One of our daughters has an adored, beloved baby who isn’t progressing as fast as her other children.  Because smore and more parents have children with a wide array of learning delays and disabilities, we thought you might enjoy this mom’s thoughts!

Note: As you read on…know that little chubby foot was broken!

Real Life

Lucy’s not taking steps anymore. She did so great one day, then tried to build a tower with soup cans the next and one of the cans fell smack dab on her poor foot. (Yeah, I know, don’t let her play with soup cans..but you try taking cans away from a baby who is so incredibly delighted that she can build a tower with them. It’s tough!) Now she won’t put an ounce of weight on that foot. I took her to the doctor for an x-ray this week and they only saw a lot of swelling…no break. Now, is that due to the fact that she screamed bloody murder while I was trying to get her to hold her foot super still and the x-ray is just so darn blurry they can’t tell, or is she really ok? One step forward, two steps back.
I feel like I was introduced to "real life" as I was sitting there a few weeks ago waiting in line for my girls to get their ears checked and watching other parents deal with kids with much more significant issues than Lucy has. It suddenly hit me: I’ve been living in a dream world with my first four kids. Every one of them has been right on developmentally. One week they learned to play peek-a-boo. The next maybe they learned to give kisses. Then they started saying words which were added to one by one, then ten by ten. This was normal. This was life. Now suddenly I have to re-think development. Lucy will learn something and then forget it. I’ve never thought of needing to practice the new skill over and over again to make it something that lasts.

[Stored items]
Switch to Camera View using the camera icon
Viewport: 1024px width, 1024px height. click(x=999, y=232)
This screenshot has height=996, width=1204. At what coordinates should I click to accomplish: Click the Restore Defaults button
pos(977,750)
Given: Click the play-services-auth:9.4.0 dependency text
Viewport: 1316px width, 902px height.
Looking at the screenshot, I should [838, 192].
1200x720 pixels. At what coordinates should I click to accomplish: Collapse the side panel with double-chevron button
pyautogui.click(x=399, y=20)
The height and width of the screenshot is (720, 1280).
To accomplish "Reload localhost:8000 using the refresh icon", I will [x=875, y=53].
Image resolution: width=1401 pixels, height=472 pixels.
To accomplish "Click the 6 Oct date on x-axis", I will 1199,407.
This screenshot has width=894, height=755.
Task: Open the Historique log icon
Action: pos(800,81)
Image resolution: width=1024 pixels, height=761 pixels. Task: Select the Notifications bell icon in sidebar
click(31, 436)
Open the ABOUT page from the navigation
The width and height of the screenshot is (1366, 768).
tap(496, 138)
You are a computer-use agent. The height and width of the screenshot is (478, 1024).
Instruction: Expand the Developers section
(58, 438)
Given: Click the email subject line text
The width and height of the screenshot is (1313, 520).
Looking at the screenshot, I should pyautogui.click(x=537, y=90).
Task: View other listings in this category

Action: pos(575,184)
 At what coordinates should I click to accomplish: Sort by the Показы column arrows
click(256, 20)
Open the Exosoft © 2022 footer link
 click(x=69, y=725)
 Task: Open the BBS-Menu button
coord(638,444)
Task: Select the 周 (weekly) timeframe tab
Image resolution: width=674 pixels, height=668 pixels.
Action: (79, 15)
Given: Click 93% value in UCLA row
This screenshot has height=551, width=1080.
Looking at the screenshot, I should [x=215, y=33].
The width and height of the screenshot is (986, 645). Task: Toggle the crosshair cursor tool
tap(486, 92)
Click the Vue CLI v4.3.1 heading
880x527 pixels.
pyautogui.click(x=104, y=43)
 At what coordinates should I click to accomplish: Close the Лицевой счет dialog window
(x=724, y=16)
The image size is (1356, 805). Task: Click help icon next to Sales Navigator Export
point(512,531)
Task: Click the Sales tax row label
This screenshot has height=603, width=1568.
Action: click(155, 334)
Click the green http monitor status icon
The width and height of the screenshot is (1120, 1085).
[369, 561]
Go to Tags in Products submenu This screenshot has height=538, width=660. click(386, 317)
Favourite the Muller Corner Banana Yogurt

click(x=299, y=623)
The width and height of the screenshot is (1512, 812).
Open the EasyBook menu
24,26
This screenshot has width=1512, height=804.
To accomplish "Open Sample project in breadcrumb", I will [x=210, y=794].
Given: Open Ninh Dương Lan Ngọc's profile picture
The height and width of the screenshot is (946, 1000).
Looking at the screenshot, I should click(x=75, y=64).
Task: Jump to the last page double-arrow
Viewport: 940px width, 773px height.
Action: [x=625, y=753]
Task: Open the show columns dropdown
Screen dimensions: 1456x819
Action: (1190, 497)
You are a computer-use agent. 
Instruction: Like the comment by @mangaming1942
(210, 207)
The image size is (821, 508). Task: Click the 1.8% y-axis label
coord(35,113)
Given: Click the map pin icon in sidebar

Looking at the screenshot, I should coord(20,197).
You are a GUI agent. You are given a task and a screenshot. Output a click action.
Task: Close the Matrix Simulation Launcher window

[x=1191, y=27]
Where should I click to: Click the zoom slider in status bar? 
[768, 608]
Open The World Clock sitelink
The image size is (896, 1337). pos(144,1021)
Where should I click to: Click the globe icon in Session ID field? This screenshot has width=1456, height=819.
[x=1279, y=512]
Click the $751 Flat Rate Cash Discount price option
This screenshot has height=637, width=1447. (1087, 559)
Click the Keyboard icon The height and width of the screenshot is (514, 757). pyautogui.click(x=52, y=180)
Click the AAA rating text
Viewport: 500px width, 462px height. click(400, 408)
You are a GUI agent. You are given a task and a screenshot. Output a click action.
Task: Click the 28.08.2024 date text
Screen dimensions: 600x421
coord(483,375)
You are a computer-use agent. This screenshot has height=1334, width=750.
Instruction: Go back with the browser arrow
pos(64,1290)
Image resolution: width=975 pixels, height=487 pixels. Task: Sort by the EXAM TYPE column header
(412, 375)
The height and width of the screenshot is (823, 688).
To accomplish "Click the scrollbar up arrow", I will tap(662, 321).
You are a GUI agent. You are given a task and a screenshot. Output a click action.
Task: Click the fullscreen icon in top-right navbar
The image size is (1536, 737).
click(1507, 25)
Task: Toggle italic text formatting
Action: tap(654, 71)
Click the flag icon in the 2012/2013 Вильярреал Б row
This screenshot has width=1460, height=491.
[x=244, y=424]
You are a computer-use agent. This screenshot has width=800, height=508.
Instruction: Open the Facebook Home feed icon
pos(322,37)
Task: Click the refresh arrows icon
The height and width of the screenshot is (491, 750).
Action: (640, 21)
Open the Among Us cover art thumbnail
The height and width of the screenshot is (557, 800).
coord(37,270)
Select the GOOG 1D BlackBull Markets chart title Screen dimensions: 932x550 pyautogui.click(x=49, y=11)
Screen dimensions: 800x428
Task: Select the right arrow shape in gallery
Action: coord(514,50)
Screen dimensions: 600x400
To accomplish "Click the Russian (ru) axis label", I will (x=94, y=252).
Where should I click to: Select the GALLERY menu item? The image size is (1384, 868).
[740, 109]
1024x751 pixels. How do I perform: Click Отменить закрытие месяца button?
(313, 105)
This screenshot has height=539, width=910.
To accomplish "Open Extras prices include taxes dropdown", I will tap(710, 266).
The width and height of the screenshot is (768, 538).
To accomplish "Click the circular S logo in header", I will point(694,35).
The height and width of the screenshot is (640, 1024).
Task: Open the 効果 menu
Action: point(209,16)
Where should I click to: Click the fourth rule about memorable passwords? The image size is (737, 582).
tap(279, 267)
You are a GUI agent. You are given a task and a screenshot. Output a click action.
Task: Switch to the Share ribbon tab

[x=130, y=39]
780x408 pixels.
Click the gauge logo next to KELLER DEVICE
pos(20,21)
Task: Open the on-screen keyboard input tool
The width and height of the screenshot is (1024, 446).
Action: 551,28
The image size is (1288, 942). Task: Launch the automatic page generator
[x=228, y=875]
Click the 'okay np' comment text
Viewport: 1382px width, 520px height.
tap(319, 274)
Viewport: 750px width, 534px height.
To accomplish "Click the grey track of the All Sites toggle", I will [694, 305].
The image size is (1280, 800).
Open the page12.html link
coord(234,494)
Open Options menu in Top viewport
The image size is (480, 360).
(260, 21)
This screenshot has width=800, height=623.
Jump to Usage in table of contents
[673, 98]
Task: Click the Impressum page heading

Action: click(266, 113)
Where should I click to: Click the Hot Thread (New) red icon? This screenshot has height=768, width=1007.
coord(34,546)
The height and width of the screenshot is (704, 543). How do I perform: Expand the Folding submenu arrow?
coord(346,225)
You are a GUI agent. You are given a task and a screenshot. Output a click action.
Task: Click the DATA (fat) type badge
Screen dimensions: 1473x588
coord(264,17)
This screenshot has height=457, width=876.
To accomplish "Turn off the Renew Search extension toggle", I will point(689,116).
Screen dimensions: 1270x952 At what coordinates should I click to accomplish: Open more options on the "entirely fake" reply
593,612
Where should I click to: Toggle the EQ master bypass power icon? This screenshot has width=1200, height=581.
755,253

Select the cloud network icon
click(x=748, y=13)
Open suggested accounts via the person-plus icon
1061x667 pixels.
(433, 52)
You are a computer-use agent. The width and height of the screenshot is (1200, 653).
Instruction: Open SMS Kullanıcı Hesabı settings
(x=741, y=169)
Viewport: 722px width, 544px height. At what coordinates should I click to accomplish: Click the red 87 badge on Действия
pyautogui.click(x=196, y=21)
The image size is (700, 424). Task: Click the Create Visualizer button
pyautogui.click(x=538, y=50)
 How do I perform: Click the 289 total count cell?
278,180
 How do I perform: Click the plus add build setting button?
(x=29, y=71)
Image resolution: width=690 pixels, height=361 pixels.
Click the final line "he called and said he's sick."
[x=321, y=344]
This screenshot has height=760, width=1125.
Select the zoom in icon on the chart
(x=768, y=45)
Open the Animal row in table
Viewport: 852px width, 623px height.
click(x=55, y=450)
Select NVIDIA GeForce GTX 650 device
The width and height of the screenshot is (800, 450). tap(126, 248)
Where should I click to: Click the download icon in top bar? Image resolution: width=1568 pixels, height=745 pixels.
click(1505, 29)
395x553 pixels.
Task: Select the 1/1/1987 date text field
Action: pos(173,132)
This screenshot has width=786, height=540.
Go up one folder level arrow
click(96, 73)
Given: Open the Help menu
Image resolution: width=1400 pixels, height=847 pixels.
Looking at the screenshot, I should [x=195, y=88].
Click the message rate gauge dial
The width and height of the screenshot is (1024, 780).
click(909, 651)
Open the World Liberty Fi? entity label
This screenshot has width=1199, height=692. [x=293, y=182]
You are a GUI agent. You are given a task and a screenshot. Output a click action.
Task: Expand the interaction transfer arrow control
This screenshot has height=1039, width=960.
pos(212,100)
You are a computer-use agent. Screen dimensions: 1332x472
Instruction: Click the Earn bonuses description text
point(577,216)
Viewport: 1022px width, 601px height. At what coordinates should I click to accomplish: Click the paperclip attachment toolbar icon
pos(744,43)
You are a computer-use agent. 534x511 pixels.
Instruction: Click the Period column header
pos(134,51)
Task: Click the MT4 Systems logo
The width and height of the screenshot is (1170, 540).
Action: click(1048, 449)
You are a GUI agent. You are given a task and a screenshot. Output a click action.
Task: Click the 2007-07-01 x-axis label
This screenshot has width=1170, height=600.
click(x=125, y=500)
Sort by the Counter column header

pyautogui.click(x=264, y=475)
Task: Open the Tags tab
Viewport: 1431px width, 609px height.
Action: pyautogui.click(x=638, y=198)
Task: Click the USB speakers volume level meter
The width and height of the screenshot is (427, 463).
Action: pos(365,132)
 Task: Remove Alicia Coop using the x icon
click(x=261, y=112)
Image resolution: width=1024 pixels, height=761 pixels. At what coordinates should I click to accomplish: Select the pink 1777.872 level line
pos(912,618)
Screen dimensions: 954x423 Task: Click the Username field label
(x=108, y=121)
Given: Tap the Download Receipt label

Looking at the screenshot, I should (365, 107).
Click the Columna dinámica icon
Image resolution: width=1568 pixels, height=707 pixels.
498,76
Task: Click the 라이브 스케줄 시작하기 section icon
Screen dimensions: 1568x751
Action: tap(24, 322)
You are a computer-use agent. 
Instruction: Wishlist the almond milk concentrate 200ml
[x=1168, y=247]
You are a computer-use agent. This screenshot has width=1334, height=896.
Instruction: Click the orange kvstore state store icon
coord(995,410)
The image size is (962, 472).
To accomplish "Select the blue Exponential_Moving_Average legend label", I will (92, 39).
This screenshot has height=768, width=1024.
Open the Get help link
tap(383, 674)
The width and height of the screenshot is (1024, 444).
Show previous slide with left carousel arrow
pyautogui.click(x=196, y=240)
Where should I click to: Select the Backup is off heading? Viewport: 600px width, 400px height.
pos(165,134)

** What the task requires **
Answer these questions from the text about Lucy:
(a) What was Lucy building a tower with when she hurt her foot?
(b) What did the x-ray taken this week show?
(c) What was the writer waiting in line for when the idea of "real life" hit?

** Reply to the task **
(a) Soup cans.
(b) A lot of swelling and no break.
(c) For the writer's girls to get their ears checked.